De la même manière, l’appartenance des débris qui jonchaient les équipements n’est pas démontrée, outre que le constat de matérialité des faits, dressé d’ailleurs près d’une dizaine de jours après la date de l’incident si bien de douter de sa crédibilité, n’a pas été signé par la société des TRANSPORTS X, emportant absence de reconnaissance de sa responsabilité, il n’est encore fourni aucune photographie témoignant de l’endommagement de la toiture de ses locaux.
Dans ces conditions, il sied de débouter la SNCF RESEAU et la SNCF MOBILITES de l’intégralité de leurs prétentions.
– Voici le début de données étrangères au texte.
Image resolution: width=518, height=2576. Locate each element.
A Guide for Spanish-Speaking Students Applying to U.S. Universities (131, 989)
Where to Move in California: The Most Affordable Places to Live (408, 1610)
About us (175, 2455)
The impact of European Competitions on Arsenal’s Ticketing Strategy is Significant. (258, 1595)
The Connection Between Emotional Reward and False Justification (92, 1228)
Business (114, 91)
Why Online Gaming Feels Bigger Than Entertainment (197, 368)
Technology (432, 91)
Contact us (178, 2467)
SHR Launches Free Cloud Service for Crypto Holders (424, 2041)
Sur l’indemnité au titre de l’article 700 du Code de Procédure Civile L’équité commande, au visa de l’article 700 du Code de Procédure Civile, de condamner les demanderesses, au paiement de la somme globale de 1 000 €
envers les défenderesses à l’instance principale et de 500 € à l’égard de la partie appelée en cause.
Sur les dépens
Les dépens échoient aux succombantes, taxés et liquidés concernant les frais de Greffe à la somme de 133,41 € TTC (cent-trente-trois euros et quarante-et-un centimes d’euros).
PAR CES MOTIFS,
Le Tribunal, après en avoir délibéré conformément à la Loi, Statuant publiquement, en premier ressort et par jugement contradictoire,
[…]
Vu la connexité joint les causes, Statue par un seul et même jugement.
Déboute les EPIC SNCF RESEAU et SNCF MOBILITES de toutes leurs demandes, fins et conclusions.
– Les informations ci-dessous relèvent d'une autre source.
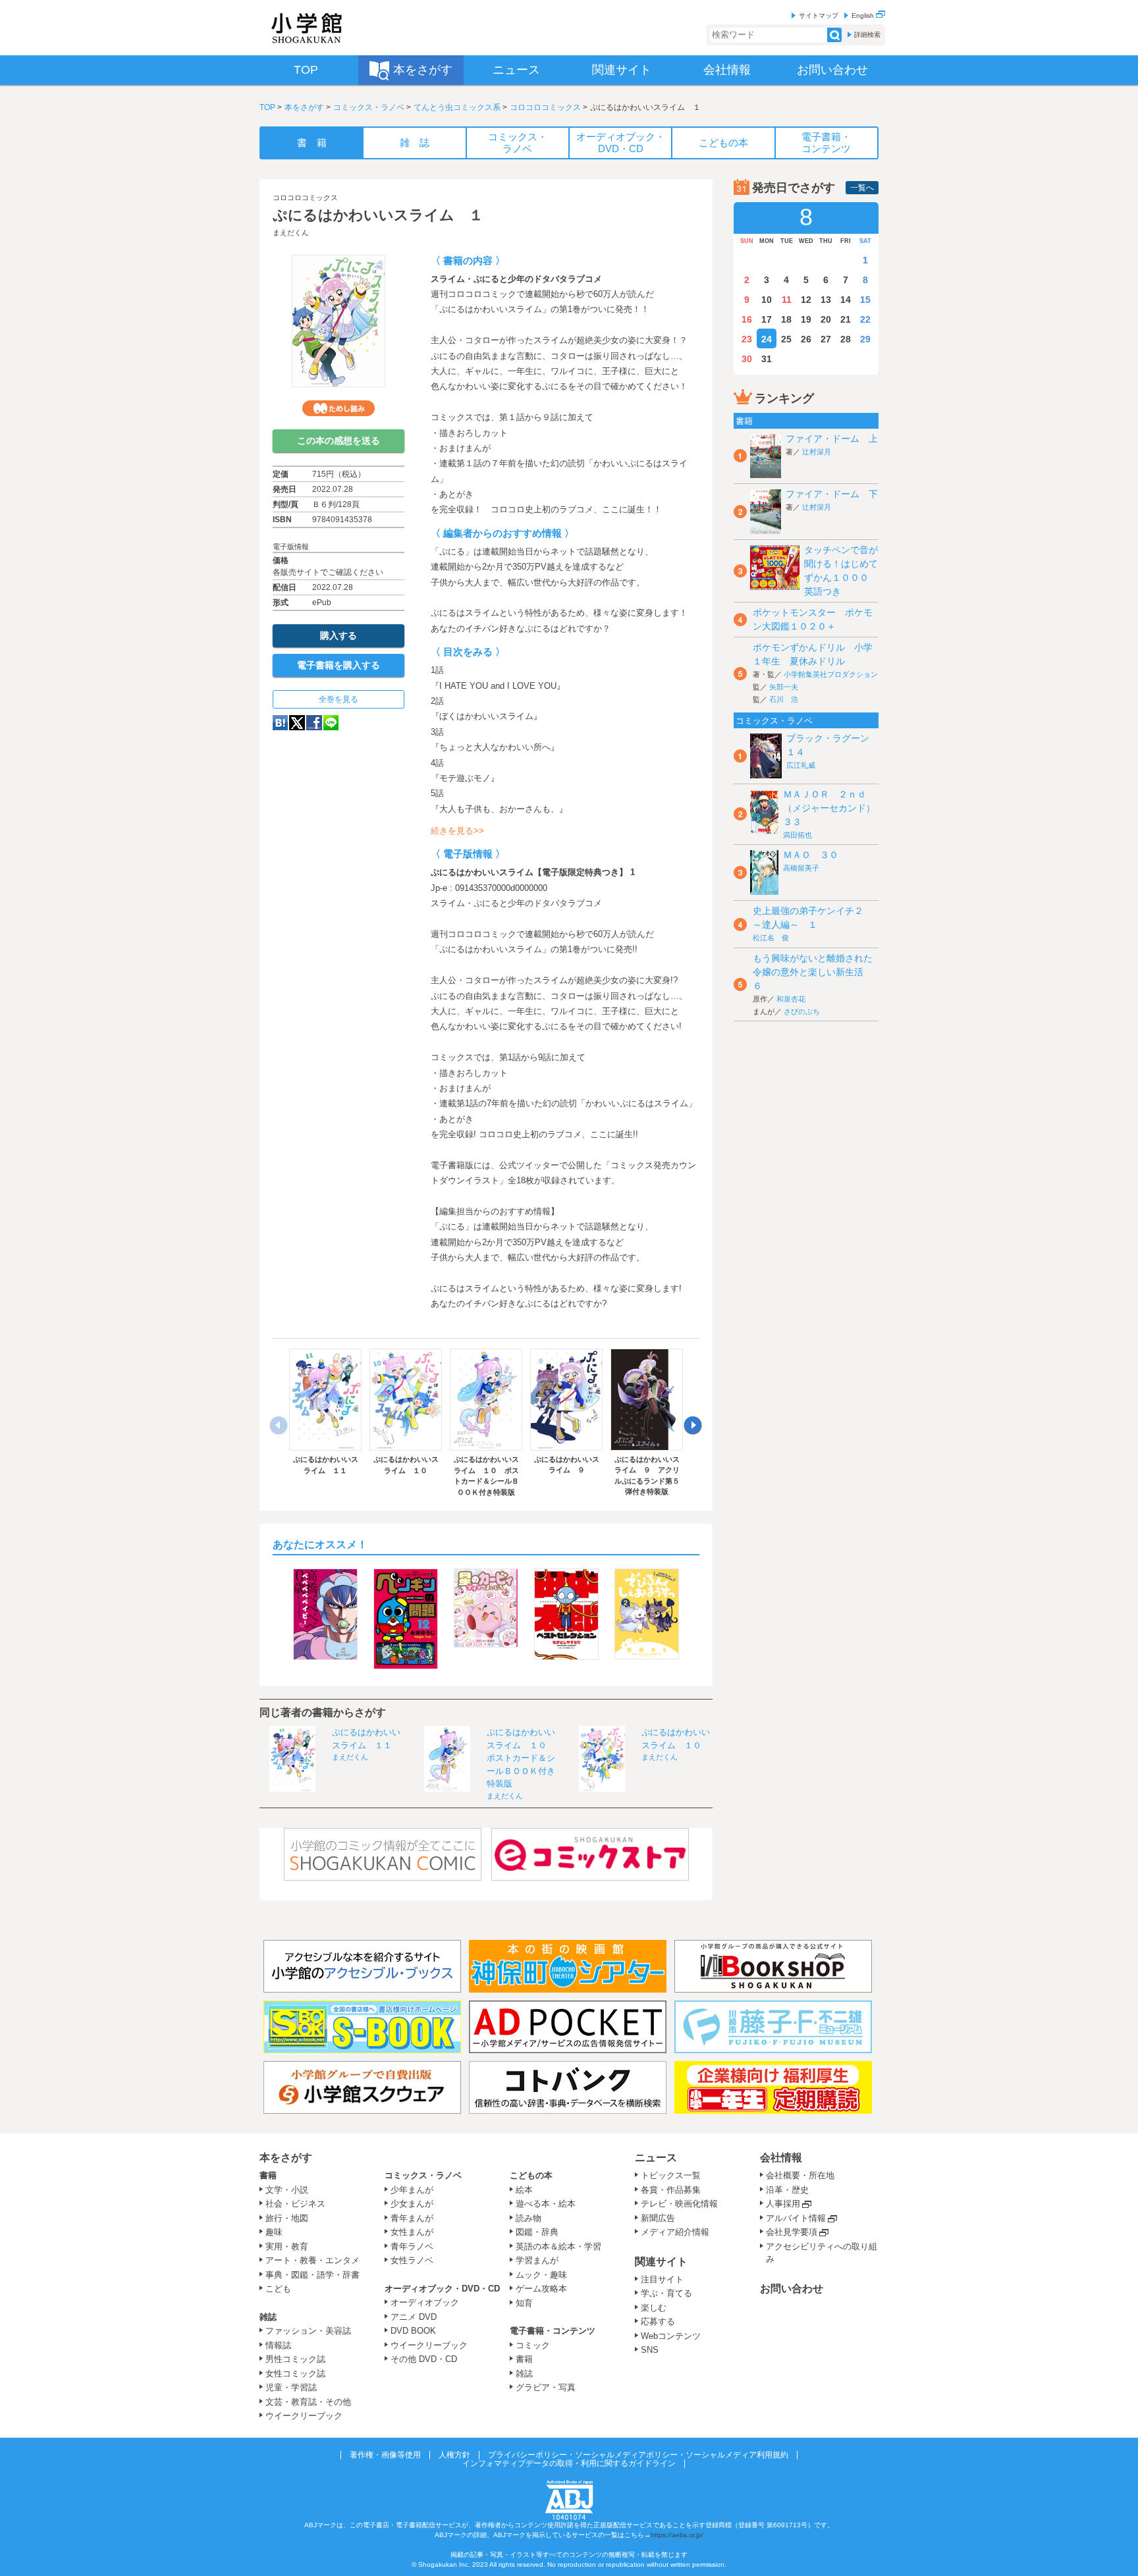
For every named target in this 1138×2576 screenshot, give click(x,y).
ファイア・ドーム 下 (832, 494)
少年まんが (412, 2190)
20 (826, 319)
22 (865, 319)
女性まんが (412, 2232)
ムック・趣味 (541, 2275)
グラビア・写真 (546, 2387)
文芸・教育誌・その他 (308, 2402)
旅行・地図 (286, 2218)
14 (845, 299)
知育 (524, 2303)
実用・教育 (286, 2246)
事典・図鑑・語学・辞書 (312, 2275)
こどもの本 (531, 2175)
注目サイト (662, 2279)
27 (826, 339)
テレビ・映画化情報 (679, 2204)
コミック (533, 2345)
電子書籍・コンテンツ (552, 2331)
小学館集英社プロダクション (831, 674)
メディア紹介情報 (675, 2232)
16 (747, 319)
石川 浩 (783, 699)
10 (766, 299)
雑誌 (268, 2317)
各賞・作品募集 (671, 2190)
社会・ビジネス (295, 2204)
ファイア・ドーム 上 (832, 438)
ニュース (656, 2157)
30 (747, 359)
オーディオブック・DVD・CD (442, 2289)
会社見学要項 (791, 2232)
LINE (331, 722)
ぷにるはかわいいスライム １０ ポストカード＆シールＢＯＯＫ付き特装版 (521, 1757)
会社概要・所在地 (800, 2175)
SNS (650, 2350)
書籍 (268, 2175)
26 (806, 339)
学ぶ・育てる (666, 2293)
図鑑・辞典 (537, 2232)
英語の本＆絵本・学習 (558, 2246)
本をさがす (304, 107)
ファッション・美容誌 (308, 2331)
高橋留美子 (801, 868)
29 (865, 339)
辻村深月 (816, 452)
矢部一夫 (783, 687)
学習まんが (541, 2260)
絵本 (524, 2190)
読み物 (528, 2218)
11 (787, 299)
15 (865, 299)
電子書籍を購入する (338, 665)
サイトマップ (818, 15)
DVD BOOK (413, 2331)
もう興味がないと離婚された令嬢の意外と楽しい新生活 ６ (813, 972)
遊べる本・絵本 (546, 2204)
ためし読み (338, 408)
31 (766, 359)
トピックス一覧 (671, 2175)
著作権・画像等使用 (385, 2454)
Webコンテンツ (671, 2336)
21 (845, 319)
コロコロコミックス (545, 107)
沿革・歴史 (787, 2190)
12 (806, 299)
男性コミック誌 (295, 2359)
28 (845, 339)
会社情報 (781, 2157)
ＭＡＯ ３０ (810, 854)
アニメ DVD (414, 2317)
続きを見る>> (457, 831)
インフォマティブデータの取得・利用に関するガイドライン (569, 2463)
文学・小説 (286, 2190)
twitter (297, 722)
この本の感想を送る (338, 440)
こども (278, 2289)
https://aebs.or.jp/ (677, 2534)
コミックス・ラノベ (368, 107)
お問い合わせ (791, 2288)
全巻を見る (338, 699)
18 (786, 319)
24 (766, 339)
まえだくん (291, 232)
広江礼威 (800, 765)
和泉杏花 (790, 999)
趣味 (274, 2232)
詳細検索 (867, 34)
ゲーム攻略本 (541, 2289)
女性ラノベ (412, 2260)
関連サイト (661, 2261)
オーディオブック (425, 2302)
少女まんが (412, 2204)
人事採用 (783, 2204)
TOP (267, 107)
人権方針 (454, 2454)
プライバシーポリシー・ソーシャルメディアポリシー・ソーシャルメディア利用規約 (638, 2454)
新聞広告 (658, 2218)
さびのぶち (802, 1011)
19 (806, 319)
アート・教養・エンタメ (312, 2260)
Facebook (314, 722)
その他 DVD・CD (424, 2359)
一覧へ (862, 187)
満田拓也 (797, 835)
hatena (280, 722)
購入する (338, 635)
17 (766, 319)
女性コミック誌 (295, 2373)
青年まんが (412, 2218)
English (864, 15)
Condamne les EPIC SNCF RESEAU et SNCF MOBILITES à verser aux sociétés TRANSPORTS X (SARL) et AXA ASSURANCES FRANCE IARD (SA) une indemnité de 1 000,00 € (mille euros) et à Monsieur Z X, une indemnité de 500 € (cinq cent euros) du chef de l’article 700 du Code de Procédure Civile.
Dit que les dépens sont à la charge des EPIC SNCF RESEAU et SNCF MOBILITES, taxés et liquidés concernant les frais de Greffe à la somme de 133,41 € TTC (cent-trente-trois euros et quarante-et-un centimes d’euros).
Ainsi délibéré à l’Audience publique du 12.09.2017 où siégeaient M. GANIEUX, Président, M. Y et M. PILLARD, Juges et prononcé à l’Audience publique du 12.12.2017 où siégeaient M. MOUTON, Président, M. GANIEUX et M. Y.
Assistés de Mme Jennifer DELALEUF, Greffier Audiencier, Tous membres du Tribunal de Commerce de BOURGES.